Its been less than one year since the South Chilcotin Mountains provincial park was created, but its future still hangs in an uncertain balance.
The Liberal government has decided to review an NDP decision that saw the creation of this 71,000-hectare park last March, to see if there are other viable sustainable resource management options there.
"I did a five hour helicopter flight over this area and it's extremely beautiful," said Stan Hagen, the minister of sustainable resources. "But at the same time, there are natural resources there and, as you know, the way we pay for health and education and other government services in this province is we extract natural resources.
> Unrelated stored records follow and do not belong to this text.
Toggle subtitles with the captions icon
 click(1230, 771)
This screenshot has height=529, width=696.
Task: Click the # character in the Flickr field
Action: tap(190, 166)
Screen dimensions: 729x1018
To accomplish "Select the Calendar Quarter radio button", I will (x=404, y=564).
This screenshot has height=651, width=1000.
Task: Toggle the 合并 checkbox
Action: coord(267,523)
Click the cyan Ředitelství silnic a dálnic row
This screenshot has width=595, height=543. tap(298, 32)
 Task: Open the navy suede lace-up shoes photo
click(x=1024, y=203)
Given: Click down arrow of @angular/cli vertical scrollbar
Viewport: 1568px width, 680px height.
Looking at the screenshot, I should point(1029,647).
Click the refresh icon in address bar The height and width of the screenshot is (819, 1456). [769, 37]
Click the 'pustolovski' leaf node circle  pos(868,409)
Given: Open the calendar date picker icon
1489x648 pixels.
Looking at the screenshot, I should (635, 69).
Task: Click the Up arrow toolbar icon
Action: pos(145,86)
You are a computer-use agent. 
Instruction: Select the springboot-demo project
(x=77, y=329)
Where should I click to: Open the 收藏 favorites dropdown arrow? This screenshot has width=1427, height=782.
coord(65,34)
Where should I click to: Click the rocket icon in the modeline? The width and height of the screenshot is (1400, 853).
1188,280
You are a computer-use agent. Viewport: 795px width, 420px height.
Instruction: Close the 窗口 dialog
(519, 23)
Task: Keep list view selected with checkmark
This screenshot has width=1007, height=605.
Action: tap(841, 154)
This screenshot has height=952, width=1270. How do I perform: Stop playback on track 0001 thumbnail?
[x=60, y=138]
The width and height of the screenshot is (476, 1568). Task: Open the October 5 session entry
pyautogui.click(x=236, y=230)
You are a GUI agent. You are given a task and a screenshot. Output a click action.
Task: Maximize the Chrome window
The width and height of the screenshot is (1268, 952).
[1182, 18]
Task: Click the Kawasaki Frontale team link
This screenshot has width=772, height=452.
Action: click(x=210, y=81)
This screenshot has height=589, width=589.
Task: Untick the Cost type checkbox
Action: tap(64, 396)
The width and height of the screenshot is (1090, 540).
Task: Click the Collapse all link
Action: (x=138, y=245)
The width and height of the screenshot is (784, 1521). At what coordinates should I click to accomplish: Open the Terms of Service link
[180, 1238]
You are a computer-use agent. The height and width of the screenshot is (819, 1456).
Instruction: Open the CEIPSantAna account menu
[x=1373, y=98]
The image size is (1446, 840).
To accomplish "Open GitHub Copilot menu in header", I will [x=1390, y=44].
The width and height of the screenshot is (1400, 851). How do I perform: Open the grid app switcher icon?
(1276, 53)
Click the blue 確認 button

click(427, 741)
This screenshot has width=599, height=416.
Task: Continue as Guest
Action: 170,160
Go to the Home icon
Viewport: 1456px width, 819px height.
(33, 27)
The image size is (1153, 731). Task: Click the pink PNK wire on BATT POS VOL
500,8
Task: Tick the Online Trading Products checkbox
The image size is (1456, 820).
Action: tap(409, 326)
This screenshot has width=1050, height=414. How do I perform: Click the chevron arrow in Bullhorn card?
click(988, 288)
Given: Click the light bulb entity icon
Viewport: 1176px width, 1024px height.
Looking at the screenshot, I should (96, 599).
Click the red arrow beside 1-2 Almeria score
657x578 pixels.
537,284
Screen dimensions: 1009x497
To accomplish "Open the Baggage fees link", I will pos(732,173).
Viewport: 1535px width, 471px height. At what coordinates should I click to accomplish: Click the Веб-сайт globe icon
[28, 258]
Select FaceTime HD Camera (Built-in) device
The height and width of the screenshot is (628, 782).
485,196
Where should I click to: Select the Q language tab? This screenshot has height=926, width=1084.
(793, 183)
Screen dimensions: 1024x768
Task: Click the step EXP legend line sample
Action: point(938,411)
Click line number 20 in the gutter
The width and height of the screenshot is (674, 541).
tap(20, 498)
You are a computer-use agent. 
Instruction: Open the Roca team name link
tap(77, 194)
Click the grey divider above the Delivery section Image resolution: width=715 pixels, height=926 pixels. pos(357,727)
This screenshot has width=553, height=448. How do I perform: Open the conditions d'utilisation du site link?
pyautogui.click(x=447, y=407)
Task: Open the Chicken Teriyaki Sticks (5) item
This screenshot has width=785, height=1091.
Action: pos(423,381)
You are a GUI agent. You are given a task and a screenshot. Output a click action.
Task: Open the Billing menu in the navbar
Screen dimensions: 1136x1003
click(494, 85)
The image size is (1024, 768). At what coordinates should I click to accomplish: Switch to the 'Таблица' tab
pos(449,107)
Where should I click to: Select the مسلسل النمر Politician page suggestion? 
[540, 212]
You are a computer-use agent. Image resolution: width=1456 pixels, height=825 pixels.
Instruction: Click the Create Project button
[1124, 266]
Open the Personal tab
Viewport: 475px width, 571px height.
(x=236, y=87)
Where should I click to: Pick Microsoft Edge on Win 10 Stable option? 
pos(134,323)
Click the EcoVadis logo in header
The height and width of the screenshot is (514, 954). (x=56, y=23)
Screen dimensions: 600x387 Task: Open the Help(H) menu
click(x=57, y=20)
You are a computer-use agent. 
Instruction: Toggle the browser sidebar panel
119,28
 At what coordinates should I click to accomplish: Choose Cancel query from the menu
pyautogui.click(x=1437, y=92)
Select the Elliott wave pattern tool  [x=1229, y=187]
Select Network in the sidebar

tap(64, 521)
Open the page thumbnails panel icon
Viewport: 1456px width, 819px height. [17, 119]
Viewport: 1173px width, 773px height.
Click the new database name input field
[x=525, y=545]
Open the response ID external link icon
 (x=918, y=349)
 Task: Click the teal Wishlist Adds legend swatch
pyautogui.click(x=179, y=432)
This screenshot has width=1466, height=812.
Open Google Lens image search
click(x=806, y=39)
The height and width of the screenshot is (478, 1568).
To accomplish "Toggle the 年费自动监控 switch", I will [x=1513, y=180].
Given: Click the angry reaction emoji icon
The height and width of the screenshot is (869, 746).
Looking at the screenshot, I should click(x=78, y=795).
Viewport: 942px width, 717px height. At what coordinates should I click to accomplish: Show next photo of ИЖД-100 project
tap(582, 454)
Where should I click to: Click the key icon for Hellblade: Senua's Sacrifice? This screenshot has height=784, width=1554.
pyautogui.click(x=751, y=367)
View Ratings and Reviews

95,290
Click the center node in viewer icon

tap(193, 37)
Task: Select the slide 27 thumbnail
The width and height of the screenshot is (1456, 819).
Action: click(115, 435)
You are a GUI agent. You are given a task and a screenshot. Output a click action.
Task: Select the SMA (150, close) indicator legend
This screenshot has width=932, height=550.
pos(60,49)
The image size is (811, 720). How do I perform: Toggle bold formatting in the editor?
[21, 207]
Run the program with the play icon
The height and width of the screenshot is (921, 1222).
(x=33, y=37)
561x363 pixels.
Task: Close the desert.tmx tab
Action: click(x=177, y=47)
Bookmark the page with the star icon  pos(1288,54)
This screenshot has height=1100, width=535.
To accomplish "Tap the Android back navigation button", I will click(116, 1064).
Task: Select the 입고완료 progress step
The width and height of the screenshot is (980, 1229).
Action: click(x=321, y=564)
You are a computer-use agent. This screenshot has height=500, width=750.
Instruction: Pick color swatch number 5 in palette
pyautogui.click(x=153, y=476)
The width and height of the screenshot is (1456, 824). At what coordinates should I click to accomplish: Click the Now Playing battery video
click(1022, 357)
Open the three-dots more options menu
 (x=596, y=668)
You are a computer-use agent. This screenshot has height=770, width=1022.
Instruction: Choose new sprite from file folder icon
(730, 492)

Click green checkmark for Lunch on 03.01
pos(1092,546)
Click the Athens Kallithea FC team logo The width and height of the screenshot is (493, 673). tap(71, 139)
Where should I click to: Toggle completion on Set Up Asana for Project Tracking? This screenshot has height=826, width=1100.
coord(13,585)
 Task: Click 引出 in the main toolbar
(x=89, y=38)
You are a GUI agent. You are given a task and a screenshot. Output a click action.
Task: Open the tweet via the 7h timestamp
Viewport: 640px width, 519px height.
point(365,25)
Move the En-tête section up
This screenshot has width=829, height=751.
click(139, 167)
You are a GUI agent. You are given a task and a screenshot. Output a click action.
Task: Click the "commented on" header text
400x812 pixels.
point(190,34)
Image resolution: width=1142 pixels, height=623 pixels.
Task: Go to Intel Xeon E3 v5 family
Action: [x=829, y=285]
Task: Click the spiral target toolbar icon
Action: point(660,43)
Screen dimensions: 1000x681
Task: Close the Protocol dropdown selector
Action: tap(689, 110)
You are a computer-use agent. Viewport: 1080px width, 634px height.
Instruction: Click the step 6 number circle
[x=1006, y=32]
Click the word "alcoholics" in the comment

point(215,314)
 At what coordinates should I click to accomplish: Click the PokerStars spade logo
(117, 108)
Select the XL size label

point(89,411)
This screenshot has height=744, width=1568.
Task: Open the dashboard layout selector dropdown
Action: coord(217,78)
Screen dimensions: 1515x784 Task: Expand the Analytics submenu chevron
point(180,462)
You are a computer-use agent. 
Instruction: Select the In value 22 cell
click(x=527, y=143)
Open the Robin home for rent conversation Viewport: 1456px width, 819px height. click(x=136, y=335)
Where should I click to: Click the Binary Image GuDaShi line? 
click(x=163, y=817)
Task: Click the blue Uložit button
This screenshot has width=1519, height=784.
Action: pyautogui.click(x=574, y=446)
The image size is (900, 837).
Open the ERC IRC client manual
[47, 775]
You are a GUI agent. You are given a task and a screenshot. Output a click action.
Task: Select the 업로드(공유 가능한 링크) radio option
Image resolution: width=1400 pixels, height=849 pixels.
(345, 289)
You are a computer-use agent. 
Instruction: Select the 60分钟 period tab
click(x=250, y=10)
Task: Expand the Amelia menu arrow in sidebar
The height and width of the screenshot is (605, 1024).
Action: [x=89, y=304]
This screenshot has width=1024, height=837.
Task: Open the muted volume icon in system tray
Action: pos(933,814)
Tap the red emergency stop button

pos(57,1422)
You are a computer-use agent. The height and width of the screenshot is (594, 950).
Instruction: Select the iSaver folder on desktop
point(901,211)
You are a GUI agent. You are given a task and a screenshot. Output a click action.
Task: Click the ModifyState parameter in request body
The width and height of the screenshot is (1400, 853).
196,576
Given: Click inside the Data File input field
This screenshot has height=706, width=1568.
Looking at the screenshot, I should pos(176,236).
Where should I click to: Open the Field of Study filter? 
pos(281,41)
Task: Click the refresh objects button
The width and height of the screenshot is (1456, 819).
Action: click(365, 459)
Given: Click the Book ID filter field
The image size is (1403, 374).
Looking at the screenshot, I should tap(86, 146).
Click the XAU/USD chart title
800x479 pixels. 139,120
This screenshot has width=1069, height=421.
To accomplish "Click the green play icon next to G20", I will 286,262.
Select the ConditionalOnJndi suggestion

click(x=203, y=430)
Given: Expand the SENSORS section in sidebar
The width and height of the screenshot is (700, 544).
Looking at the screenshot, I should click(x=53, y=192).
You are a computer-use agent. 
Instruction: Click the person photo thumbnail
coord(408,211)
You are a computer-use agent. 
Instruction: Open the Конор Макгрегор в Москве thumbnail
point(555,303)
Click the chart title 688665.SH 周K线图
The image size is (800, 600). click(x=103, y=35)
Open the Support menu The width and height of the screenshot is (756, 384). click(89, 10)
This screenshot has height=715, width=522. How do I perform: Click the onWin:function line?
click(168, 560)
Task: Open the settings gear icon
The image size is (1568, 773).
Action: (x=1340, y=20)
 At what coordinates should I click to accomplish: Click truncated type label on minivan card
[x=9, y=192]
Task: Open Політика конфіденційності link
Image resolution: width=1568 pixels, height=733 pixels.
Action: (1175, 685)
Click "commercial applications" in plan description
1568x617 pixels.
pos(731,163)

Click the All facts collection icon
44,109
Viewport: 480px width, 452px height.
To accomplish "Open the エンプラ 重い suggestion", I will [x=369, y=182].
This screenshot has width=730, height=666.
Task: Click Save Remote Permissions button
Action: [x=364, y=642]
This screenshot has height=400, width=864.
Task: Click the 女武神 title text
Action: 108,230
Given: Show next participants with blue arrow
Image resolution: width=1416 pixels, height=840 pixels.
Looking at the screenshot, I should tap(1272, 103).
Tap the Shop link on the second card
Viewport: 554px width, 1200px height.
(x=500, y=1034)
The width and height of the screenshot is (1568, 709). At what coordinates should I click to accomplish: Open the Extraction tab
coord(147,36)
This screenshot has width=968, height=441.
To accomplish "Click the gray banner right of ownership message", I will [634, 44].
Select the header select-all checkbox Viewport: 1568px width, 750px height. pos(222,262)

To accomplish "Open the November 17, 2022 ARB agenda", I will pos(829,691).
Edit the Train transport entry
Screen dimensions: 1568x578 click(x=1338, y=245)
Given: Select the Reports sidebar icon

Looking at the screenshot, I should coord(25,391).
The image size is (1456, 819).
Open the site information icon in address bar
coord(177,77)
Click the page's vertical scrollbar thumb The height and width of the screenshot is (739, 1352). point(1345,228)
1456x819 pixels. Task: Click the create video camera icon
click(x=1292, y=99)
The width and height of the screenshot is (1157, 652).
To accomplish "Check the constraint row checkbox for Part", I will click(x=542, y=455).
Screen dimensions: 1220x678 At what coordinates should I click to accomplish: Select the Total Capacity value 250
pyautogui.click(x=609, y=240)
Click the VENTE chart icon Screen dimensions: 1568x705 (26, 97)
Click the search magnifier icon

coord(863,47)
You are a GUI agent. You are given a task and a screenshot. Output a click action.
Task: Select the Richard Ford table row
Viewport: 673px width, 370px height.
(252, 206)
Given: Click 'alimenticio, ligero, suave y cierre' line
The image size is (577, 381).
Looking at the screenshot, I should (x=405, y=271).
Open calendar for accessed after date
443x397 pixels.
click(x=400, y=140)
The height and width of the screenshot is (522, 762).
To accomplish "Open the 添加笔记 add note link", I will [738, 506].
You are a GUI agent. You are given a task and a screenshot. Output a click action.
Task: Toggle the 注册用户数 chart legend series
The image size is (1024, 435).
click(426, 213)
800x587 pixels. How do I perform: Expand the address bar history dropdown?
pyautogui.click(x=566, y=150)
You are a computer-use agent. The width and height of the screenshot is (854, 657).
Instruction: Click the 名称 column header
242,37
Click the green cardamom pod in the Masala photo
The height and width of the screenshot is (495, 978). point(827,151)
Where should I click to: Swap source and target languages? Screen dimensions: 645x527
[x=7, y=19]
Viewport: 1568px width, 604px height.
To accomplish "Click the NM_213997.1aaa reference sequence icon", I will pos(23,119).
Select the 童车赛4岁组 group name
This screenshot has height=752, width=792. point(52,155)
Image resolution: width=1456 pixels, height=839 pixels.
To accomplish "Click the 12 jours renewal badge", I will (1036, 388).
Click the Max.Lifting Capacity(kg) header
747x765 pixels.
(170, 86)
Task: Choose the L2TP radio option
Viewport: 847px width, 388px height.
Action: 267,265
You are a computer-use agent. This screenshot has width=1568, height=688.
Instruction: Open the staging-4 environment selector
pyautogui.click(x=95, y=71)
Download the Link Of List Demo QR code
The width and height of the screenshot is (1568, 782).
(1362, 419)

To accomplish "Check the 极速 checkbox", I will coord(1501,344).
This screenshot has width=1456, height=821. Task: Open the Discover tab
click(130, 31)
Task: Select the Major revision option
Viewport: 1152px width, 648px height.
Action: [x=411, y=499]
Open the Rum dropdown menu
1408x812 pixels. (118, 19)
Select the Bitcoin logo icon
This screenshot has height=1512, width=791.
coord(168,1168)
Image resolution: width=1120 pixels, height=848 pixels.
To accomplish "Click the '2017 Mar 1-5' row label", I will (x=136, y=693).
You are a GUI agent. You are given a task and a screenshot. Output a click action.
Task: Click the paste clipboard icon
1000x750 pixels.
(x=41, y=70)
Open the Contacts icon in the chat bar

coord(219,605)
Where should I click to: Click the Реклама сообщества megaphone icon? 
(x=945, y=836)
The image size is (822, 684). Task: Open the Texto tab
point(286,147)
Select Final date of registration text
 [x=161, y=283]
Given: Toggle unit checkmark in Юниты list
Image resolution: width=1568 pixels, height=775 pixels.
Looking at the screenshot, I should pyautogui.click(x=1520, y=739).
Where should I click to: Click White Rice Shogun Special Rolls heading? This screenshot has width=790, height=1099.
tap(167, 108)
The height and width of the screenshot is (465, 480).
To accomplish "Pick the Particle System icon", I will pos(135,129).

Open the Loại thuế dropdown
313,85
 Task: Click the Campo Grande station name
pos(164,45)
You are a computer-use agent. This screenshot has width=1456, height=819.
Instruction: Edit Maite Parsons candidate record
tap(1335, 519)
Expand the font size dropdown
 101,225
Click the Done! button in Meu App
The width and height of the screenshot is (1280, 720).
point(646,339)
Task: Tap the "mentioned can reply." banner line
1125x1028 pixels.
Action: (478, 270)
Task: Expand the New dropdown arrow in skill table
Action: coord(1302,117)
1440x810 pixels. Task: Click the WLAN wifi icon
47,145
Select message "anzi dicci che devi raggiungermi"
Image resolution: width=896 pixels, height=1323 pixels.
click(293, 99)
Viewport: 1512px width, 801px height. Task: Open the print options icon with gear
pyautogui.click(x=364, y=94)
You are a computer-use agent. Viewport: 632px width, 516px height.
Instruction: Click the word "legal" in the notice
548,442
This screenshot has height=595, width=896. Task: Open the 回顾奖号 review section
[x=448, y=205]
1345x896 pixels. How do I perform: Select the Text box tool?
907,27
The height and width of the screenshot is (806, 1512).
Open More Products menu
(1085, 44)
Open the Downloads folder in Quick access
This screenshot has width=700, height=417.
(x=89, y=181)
So we must find a balance to deal with this."
The decision to review the area over the next four months comes as a huge blow to environmentalists.
"It's an absolute travesty," said Eckhard Zeidler of the Association of Whistler Area Residents for the Environment. "Finally they did the right thing by creating the park... and now it's all up for grabs again."
There were valid reasons for the Liberals to take a second look at this decision, according to Hagen.
The former government approved of the creation of the park just one day before former NDP premier Ujjal Dosanjh called a provincial election.
"There is always the suspicion that the decision is being made for political purposes rather than good public policy purposes. I think it was released for political purposes," said Hagen.
He also said there were a lot of complaints from people who live and work in the region who did not feel as though their views had been heard. Specifically, most of them felt that there was not sufficient attention paid to the interests of the forestry and mining industries in the area.
"I would ask that they would allow mining exploration and development in that areas that were defined as hot, geologically speaking," said Russ Oakley, the Squamish-Lillooet Regional District's Area A director, who represents the Gold Bridge-Bralorne area. "Modern mining techniques have very little environmental impact," he added.
The opponents of the NDP decision also felt there needed to be a socio-economic study of the area, something that was not done under the previous government.
The Liberals have since completed a social and economic analysis of the proposals and will be using this new information as well as the work from the former table in making their decision about the future of the park.
The debate over this area has dragged on for more than five years now. The Lillooet Land and Resource Management Plan (LRMP) table was unable to achieve consensus this year and as a result of the impasse they presented two land-use options to the NDP.